Table 1. Accurate quantitative results reconstructed from the stored montage image showing depleted copper mineral FeS, the copper metal deposits and copper-rich ore. At 99% Cu with only 1% Fe, it suggests the copper underwent a full reduction process during smelting.

FeS Wt% Wt% Sigma Atomic%
Fe 60.75 0.12 48.45
S 34.63 0.11 48.1
Cu 4.09 0.10 2.87
Ca 0.53 0.03 0.59
Total 100   100
Cu
Cu 98.47 0.08 97.89
Fe 1.06 0.06 1.20
S 0.46 0.06 0.91
Total 100   100
FeSCu
Cu 54.95 0.11 42.61
S 26.96 0.08 41.43
Fe 18.09 0.08 15.96
Total 100   100

Conclusion

Using AZtec Large Area Mapping to analyse the Chalcopyrite smelting products was a valuable means to handle large sample size while still maintaining the high resolution required to study large (mm) and small (mm) scale distributions.

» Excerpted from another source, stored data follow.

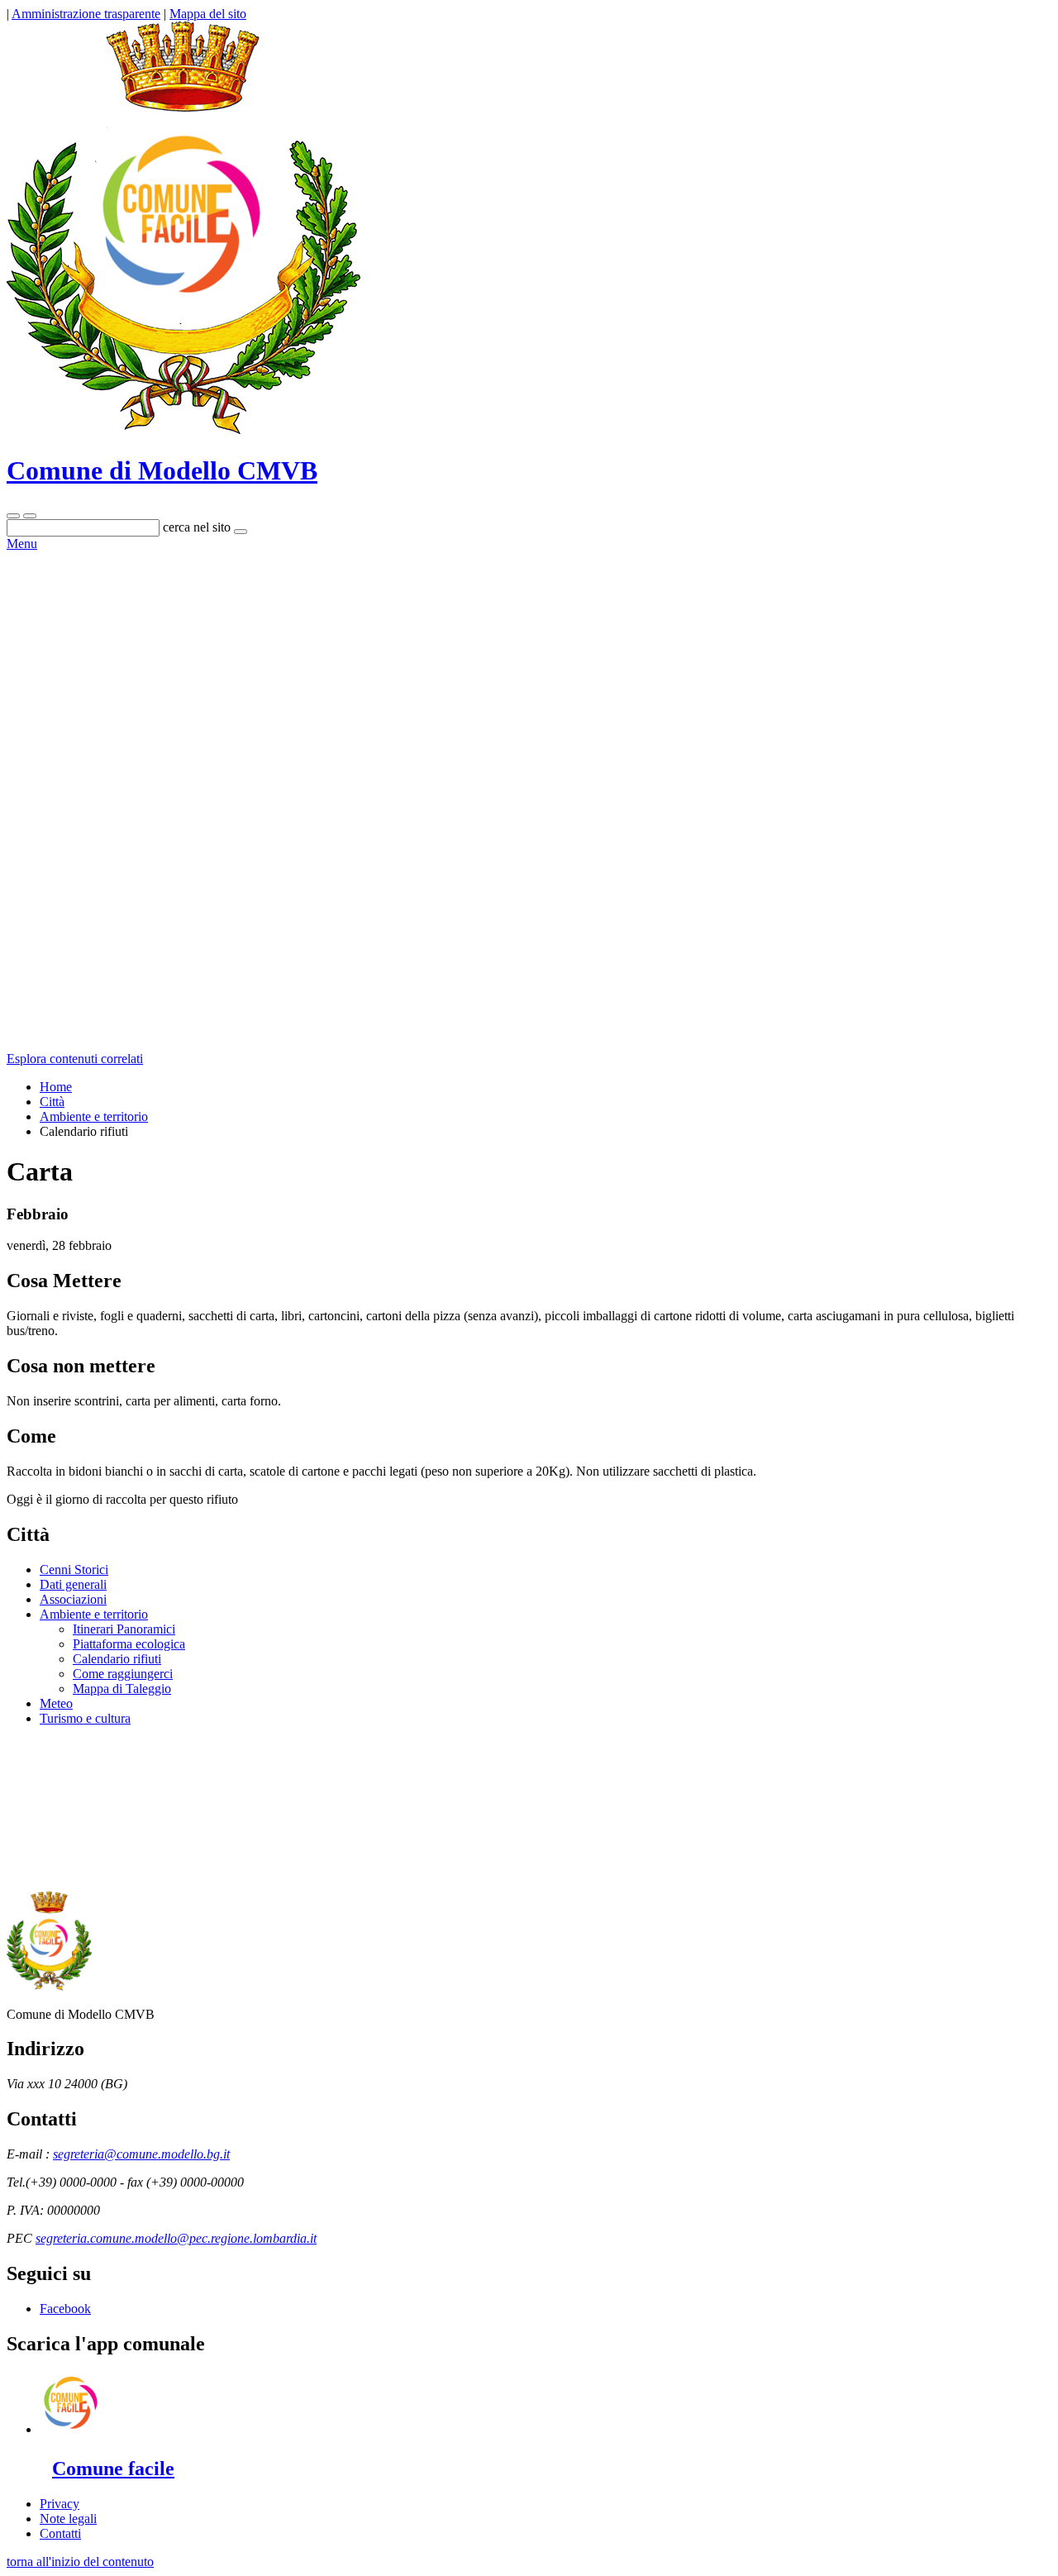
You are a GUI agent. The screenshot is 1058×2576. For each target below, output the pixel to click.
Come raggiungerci (123, 1674)
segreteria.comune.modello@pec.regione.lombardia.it (176, 2238)
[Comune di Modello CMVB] (183, 430)
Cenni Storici (74, 1569)
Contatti (60, 2533)
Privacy (59, 2504)
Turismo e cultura (85, 1718)
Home (56, 1087)
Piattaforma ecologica (129, 1644)
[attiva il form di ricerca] (13, 515)
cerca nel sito (197, 527)
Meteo (56, 1703)
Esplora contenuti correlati (75, 1059)
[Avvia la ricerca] (240, 531)
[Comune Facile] (71, 2429)
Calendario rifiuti (117, 1659)
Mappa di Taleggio (122, 1689)
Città (52, 1102)
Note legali (68, 2519)
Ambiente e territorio (94, 1116)
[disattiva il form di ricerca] (29, 515)
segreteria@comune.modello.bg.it (141, 2154)
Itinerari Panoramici (124, 1629)
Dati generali (73, 1584)
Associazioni (73, 1599)
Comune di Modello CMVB (162, 470)
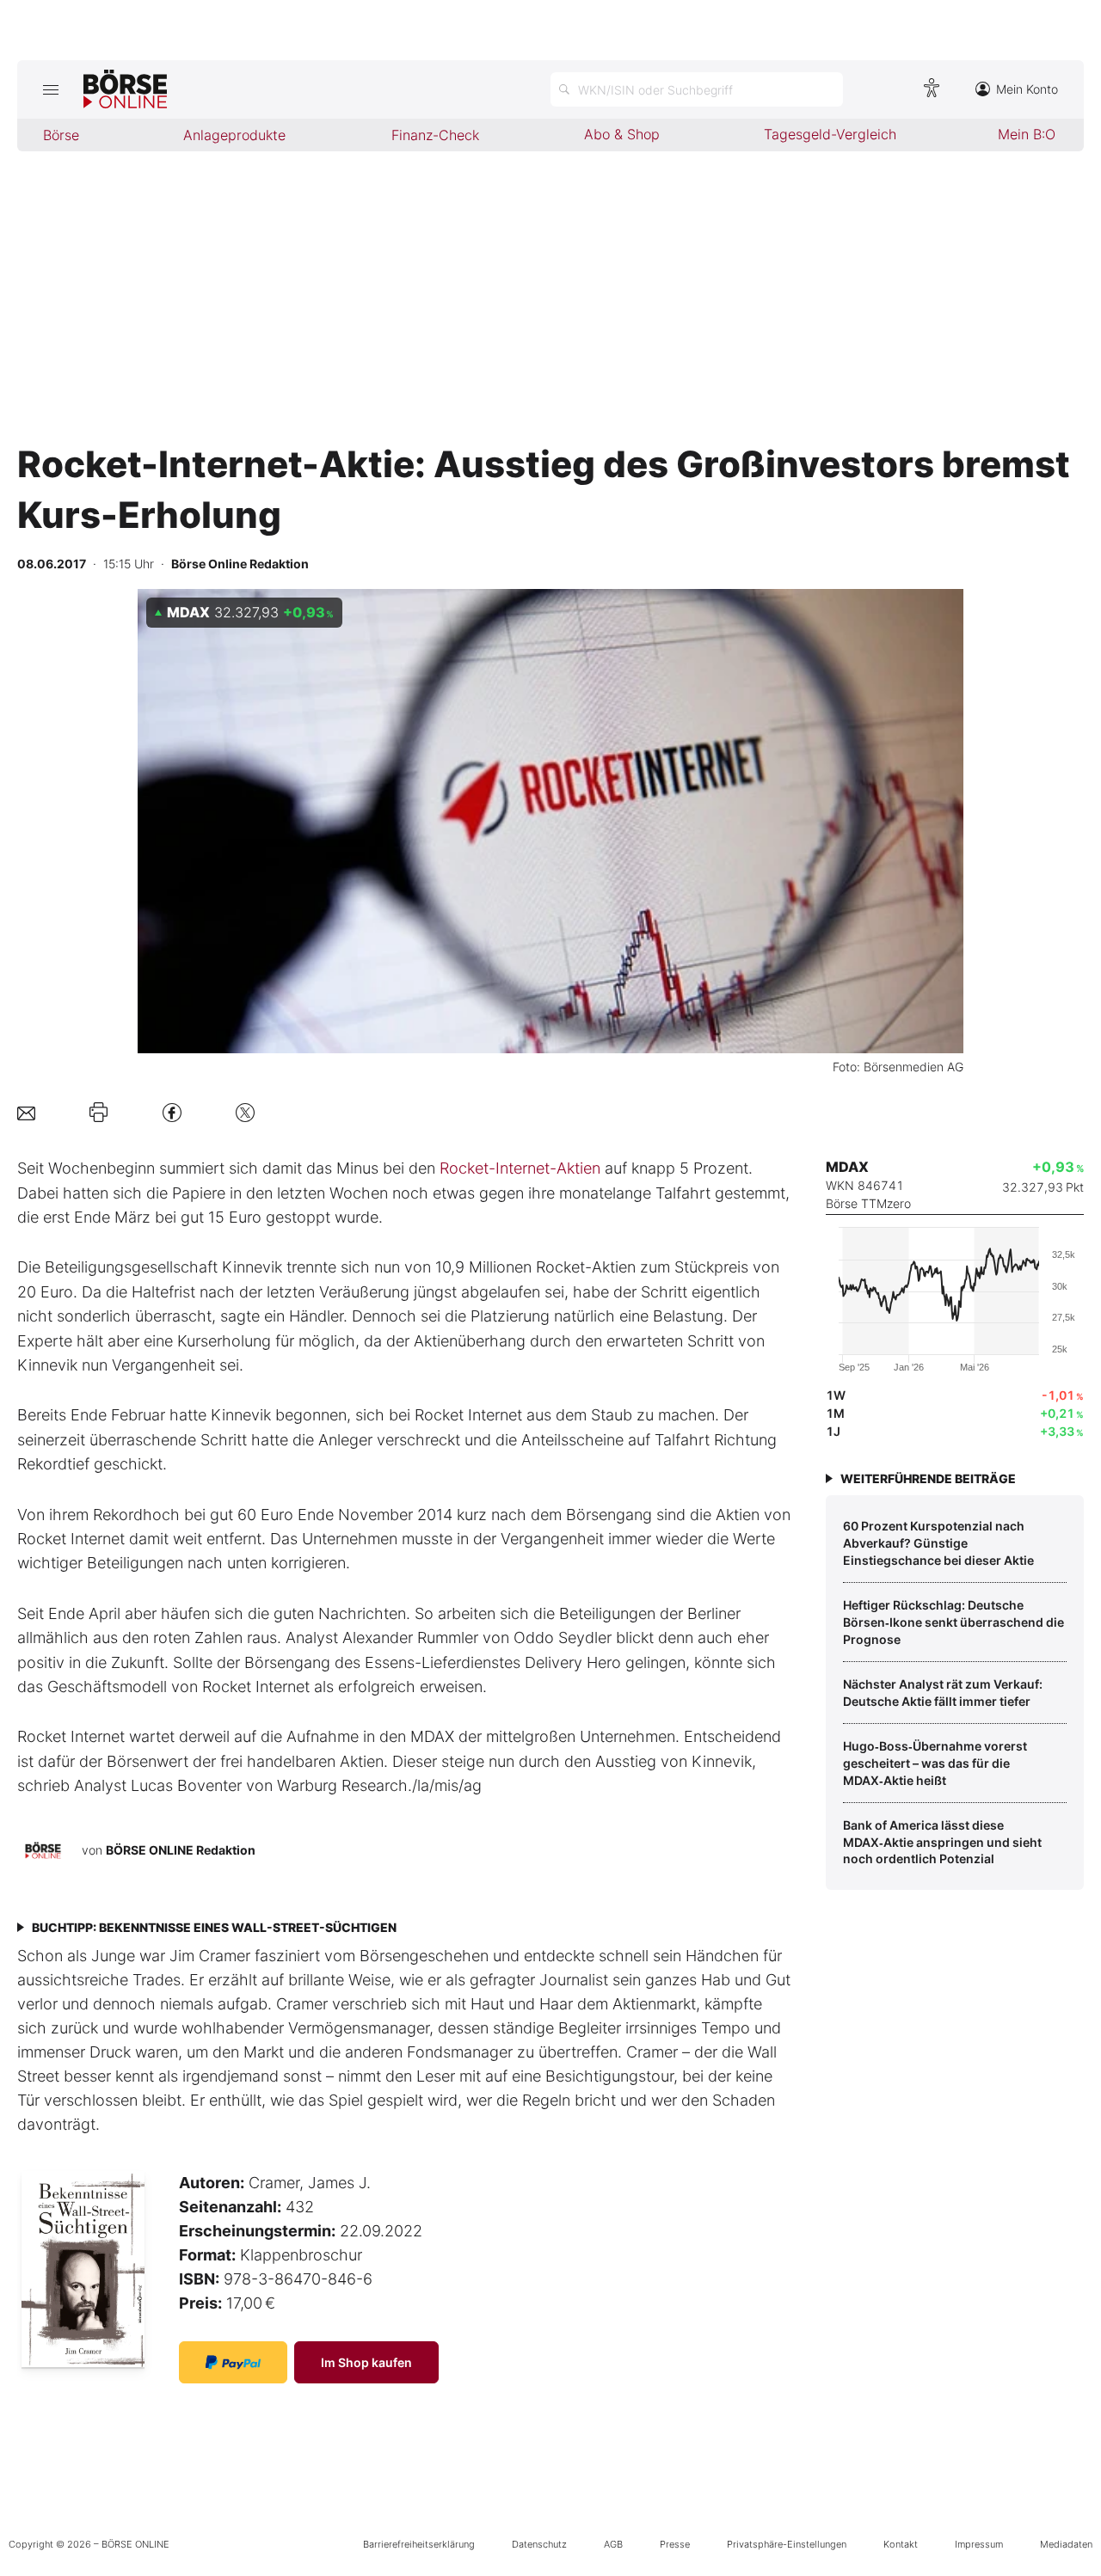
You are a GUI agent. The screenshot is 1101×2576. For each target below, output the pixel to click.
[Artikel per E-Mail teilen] (26, 1112)
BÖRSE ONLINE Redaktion (180, 1850)
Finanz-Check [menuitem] (435, 135)
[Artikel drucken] (98, 1112)
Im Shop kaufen (366, 2362)
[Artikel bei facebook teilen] (172, 1112)
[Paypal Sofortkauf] (233, 2362)
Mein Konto (1027, 89)
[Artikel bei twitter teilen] (245, 1112)
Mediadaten (1066, 2544)
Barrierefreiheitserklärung (419, 2544)
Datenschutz (539, 2544)
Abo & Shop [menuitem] (622, 134)
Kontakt (900, 2544)
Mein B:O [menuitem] (1026, 134)
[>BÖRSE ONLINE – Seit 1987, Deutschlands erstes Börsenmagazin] (125, 89)
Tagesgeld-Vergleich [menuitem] (830, 134)
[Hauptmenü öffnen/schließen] (50, 89)
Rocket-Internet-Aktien (520, 1168)
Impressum (979, 2544)
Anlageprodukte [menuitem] (234, 135)
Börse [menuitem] (61, 135)
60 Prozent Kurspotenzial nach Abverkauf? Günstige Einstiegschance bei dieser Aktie (938, 1542)
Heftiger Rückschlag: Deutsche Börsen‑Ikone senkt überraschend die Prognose (953, 1622)
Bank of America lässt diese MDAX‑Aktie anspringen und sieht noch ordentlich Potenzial (942, 1842)
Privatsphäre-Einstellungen (786, 2544)
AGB (613, 2544)
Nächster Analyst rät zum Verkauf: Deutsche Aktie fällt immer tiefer (943, 1692)
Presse (675, 2544)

By gathering the data in a single automated operation and performing the in-depth analysis off-line, valuable microscope time was saved. Aztec AutoPhaseMap results identified trends in the formation of the copper which only formed in regions rich in CuFeS rather than FeS, this was proof to indicate the temperature used during the smelting process (Dutrizac 1976).

Reanalysed spectra from many regions showed that the copper metal had a very high purity (~99%) which meant it underwent a full reduction process during smelting and was not co-deposited with any other metals. These results emphasize that AZtec Large Area Mapping can be a highly effective research tool for the study of large complex samples.

This information has been sourced, reviewed and adapted from materials provided by Oxford Instruments NanoAnalysis.

For more information on this source, please visit Oxford Instruments NanoAnalysis.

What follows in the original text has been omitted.